====== Records to use ======
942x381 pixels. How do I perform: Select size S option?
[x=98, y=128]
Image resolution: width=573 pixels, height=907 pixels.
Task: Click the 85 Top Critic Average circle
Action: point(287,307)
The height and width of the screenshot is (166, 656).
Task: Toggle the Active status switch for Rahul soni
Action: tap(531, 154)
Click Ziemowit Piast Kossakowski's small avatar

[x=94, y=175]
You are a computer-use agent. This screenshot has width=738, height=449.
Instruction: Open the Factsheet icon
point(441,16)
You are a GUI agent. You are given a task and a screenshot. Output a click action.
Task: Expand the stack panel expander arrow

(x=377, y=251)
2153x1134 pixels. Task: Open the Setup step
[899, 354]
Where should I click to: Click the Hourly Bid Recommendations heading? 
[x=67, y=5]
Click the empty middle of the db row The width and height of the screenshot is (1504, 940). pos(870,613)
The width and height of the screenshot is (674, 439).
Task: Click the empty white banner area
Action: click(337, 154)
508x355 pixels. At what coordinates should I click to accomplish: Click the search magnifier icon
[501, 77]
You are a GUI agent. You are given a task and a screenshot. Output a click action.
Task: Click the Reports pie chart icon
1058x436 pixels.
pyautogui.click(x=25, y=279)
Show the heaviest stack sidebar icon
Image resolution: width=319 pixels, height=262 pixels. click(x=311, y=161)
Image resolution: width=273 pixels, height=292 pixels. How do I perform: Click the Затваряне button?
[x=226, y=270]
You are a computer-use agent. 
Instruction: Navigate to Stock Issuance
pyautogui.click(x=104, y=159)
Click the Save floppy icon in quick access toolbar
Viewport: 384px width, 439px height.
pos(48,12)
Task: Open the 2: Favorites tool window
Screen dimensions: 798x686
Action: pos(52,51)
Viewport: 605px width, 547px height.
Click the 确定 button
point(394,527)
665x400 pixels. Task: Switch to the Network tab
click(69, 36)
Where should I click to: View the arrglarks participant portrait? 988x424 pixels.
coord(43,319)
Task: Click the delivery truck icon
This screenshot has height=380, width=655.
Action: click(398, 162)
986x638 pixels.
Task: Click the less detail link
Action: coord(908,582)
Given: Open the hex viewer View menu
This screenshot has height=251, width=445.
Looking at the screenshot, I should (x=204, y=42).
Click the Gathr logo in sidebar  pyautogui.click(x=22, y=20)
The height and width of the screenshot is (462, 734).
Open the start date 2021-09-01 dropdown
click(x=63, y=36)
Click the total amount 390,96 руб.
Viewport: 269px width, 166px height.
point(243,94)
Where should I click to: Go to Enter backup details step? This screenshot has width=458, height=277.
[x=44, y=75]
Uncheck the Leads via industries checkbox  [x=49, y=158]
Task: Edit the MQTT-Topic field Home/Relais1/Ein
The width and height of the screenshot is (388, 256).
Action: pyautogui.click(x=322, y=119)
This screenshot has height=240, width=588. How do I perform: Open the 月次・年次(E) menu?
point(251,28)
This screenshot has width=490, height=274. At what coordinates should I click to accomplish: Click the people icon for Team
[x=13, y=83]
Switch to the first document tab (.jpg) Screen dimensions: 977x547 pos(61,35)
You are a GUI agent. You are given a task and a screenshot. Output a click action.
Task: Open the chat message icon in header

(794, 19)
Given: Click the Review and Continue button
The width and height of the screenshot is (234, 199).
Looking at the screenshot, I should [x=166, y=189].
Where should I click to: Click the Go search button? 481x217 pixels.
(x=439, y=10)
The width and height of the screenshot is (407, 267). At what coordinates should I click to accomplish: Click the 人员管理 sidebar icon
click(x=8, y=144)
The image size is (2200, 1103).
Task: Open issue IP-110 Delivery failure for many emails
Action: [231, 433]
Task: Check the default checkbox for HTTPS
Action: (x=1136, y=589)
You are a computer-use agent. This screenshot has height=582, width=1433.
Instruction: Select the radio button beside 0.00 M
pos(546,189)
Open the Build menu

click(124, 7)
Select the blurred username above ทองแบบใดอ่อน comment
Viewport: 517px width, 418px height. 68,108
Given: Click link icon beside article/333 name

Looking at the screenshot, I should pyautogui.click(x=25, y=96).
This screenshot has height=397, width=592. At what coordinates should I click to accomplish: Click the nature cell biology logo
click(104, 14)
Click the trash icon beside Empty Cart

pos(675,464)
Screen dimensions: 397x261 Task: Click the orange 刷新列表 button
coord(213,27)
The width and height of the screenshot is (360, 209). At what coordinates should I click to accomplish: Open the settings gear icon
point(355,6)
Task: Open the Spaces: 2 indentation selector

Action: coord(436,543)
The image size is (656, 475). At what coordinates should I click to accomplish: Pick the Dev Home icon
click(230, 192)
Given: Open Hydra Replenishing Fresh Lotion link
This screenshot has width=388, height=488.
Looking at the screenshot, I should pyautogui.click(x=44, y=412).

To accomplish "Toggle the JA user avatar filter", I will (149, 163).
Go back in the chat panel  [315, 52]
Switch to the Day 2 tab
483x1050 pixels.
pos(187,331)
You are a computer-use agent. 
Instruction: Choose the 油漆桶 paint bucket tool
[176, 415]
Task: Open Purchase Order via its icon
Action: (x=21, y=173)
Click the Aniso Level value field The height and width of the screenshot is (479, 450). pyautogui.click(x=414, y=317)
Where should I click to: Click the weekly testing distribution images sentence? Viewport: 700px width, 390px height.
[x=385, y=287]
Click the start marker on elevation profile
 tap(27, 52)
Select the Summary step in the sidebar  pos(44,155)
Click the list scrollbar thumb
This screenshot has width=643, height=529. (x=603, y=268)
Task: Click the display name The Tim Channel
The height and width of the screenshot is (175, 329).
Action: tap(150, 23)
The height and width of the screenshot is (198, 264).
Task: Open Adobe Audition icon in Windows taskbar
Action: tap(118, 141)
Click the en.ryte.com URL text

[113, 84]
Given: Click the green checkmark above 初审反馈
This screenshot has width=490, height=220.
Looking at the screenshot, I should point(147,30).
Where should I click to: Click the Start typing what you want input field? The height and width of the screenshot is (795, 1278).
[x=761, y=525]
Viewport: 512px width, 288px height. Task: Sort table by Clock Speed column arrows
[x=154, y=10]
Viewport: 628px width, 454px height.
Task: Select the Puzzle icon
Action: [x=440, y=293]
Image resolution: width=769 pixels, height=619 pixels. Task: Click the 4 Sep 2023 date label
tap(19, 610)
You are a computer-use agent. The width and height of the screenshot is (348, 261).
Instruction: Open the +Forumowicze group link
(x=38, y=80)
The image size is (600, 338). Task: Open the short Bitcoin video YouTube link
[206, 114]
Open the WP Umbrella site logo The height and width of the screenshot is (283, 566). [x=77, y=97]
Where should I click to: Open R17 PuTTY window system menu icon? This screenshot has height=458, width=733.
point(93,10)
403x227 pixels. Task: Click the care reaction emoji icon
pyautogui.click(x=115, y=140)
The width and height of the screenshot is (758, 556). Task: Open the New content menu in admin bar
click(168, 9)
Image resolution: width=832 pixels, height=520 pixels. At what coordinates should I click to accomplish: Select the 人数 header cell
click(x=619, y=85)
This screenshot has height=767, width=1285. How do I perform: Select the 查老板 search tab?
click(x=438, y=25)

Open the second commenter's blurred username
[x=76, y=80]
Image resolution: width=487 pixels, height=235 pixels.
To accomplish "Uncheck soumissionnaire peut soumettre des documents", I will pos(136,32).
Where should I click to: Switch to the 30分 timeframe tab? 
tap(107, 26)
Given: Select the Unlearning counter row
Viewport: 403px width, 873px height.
======
▶ _What this task involves_:
Exactly as they stand, write out all of the entries.

▶ _Solution to the problem_:
942x381 pixels. How do I perform: Select size S option?
[x=98, y=128]
Image resolution: width=573 pixels, height=907 pixels.
Task: Click the 85 Top Critic Average circle
Action: point(287,307)
The height and width of the screenshot is (166, 656).
Task: Toggle the Active status switch for Rahul soni
Action: tap(531, 154)
Click Ziemowit Piast Kossakowski's small avatar

[x=94, y=175]
You are a computer-use agent. This screenshot has width=738, height=449.
Instruction: Open the Factsheet icon
point(441,16)
You are a GUI agent. You are given a task and a screenshot. Output a click action.
Task: Expand the stack panel expander arrow

(x=377, y=251)
2153x1134 pixels. Task: Open the Setup step
[899, 354]
Where should I click to: Click the Hourly Bid Recommendations heading? 
[x=67, y=5]
Click the empty middle of the db row The width and height of the screenshot is (1504, 940). pos(870,613)
The width and height of the screenshot is (674, 439).
Task: Click the empty white banner area
Action: click(337, 154)
508x355 pixels. At what coordinates should I click to accomplish: Click the search magnifier icon
[501, 77]
You are a GUI agent. You are given a task and a screenshot. Output a click action.
Task: Click the Reports pie chart icon
1058x436 pixels.
pyautogui.click(x=25, y=279)
Show the heaviest stack sidebar icon
Image resolution: width=319 pixels, height=262 pixels. click(x=311, y=161)
Image resolution: width=273 pixels, height=292 pixels. How do I perform: Click the Затваряне button?
[x=226, y=270]
You are a computer-use agent. 
Instruction: Navigate to Stock Issuance
pyautogui.click(x=104, y=159)
Click the Save floppy icon in quick access toolbar
Viewport: 384px width, 439px height.
pos(48,12)
Task: Open the 2: Favorites tool window
Screen dimensions: 798x686
Action: pos(52,51)
Viewport: 605px width, 547px height.
Click the 确定 button
point(394,527)
665x400 pixels. Task: Switch to the Network tab
click(69, 36)
Where should I click to: View the arrglarks participant portrait? 988x424 pixels.
coord(43,319)
Task: Click the delivery truck icon
This screenshot has height=380, width=655.
Action: click(398, 162)
986x638 pixels.
Task: Click the less detail link
Action: coord(908,582)
Given: Open the hex viewer View menu
This screenshot has height=251, width=445.
Looking at the screenshot, I should (x=204, y=42).
Click the Gathr logo in sidebar  pyautogui.click(x=22, y=20)
The height and width of the screenshot is (462, 734).
Open the start date 2021-09-01 dropdown
click(x=63, y=36)
Click the total amount 390,96 руб.
Viewport: 269px width, 166px height.
point(243,94)
Where should I click to: Go to Enter backup details step? This screenshot has width=458, height=277.
[x=44, y=75]
Uncheck the Leads via industries checkbox  [x=49, y=158]
Task: Edit the MQTT-Topic field Home/Relais1/Ein
The width and height of the screenshot is (388, 256).
Action: pyautogui.click(x=322, y=119)
This screenshot has height=240, width=588. How do I perform: Open the 月次・年次(E) menu?
point(251,28)
This screenshot has width=490, height=274. At what coordinates should I click to accomplish: Click the people icon for Team
[x=13, y=83]
Switch to the first document tab (.jpg) Screen dimensions: 977x547 pos(61,35)
You are a GUI agent. You are given a task and a screenshot. Output a click action.
Task: Open the chat message icon in header

(794, 19)
Given: Click the Review and Continue button
The width and height of the screenshot is (234, 199).
Looking at the screenshot, I should [x=166, y=189].
Where should I click to: Click the Go search button? 481x217 pixels.
(x=439, y=10)
The width and height of the screenshot is (407, 267). At what coordinates should I click to accomplish: Click the 人员管理 sidebar icon
click(x=8, y=144)
The image size is (2200, 1103).
Task: Open issue IP-110 Delivery failure for many emails
Action: [231, 433]
Task: Check the default checkbox for HTTPS
Action: (x=1136, y=589)
You are a computer-use agent. This screenshot has height=582, width=1433.
Instruction: Select the radio button beside 0.00 M
pos(546,189)
Open the Build menu

click(124, 7)
Select the blurred username above ทองแบบใดอ่อน comment
Viewport: 517px width, 418px height. 68,108
Given: Click link icon beside article/333 name

Looking at the screenshot, I should pyautogui.click(x=25, y=96).
This screenshot has height=397, width=592. At what coordinates should I click to accomplish: Click the nature cell biology logo
click(104, 14)
Click the trash icon beside Empty Cart

pos(675,464)
Screen dimensions: 397x261 Task: Click the orange 刷新列表 button
coord(213,27)
The width and height of the screenshot is (360, 209). At what coordinates should I click to accomplish: Open the settings gear icon
point(355,6)
Task: Open the Spaces: 2 indentation selector

Action: coord(436,543)
The image size is (656, 475). At what coordinates should I click to accomplish: Pick the Dev Home icon
click(230, 192)
Given: Open Hydra Replenishing Fresh Lotion link
This screenshot has width=388, height=488.
Looking at the screenshot, I should pyautogui.click(x=44, y=412).

To accomplish "Toggle the JA user avatar filter", I will (149, 163).
Go back in the chat panel  [315, 52]
Switch to the Day 2 tab
483x1050 pixels.
pos(187,331)
You are a computer-use agent. 
Instruction: Choose the 油漆桶 paint bucket tool
[176, 415]
Task: Open Purchase Order via its icon
Action: (x=21, y=173)
Click the Aniso Level value field The height and width of the screenshot is (479, 450). pyautogui.click(x=414, y=317)
Where should I click to: Click the weekly testing distribution images sentence? Viewport: 700px width, 390px height.
[x=385, y=287]
Click the start marker on elevation profile
 tap(27, 52)
Select the Summary step in the sidebar  pos(44,155)
Click the list scrollbar thumb
This screenshot has width=643, height=529. (x=603, y=268)
Task: Click the display name The Tim Channel
The height and width of the screenshot is (175, 329).
Action: tap(150, 23)
The height and width of the screenshot is (198, 264).
Task: Open Adobe Audition icon in Windows taskbar
Action: tap(118, 141)
Click the en.ryte.com URL text

[113, 84]
Given: Click the green checkmark above 初审反馈
This screenshot has width=490, height=220.
Looking at the screenshot, I should point(147,30).
Where should I click to: Click the Start typing what you want input field? The height and width of the screenshot is (795, 1278).
[x=761, y=525]
Viewport: 512px width, 288px height. Task: Sort table by Clock Speed column arrows
[x=154, y=10]
Viewport: 628px width, 454px height.
Task: Select the Puzzle icon
Action: [x=440, y=293]
Image resolution: width=769 pixels, height=619 pixels. Task: Click the 4 Sep 2023 date label
tap(19, 610)
You are a computer-use agent. The width and height of the screenshot is (348, 261).
Instruction: Open the +Forumowicze group link
(x=38, y=80)
The image size is (600, 338). Task: Open the short Bitcoin video YouTube link
[206, 114]
Open the WP Umbrella site logo The height and width of the screenshot is (283, 566). [x=77, y=97]
Where should I click to: Open R17 PuTTY window system menu icon? This screenshot has height=458, width=733.
point(93,10)
403x227 pixels. Task: Click the care reaction emoji icon
pyautogui.click(x=115, y=140)
The width and height of the screenshot is (758, 556). Task: Open the New content menu in admin bar
click(168, 9)
Image resolution: width=832 pixels, height=520 pixels. At what coordinates should I click to accomplish: Select the 人数 header cell
click(x=619, y=85)
This screenshot has height=767, width=1285. How do I perform: Select the 查老板 search tab?
click(x=438, y=25)

Open the second commenter's blurred username
[x=76, y=80]
Image resolution: width=487 pixels, height=235 pixels.
To accomplish "Uncheck soumissionnaire peut soumettre des documents", I will pos(136,32).
Where should I click to: Switch to the 30分 timeframe tab? 
tap(107, 26)
Given: Select the Unlearning counter row
Viewport: 403px width, 873px height.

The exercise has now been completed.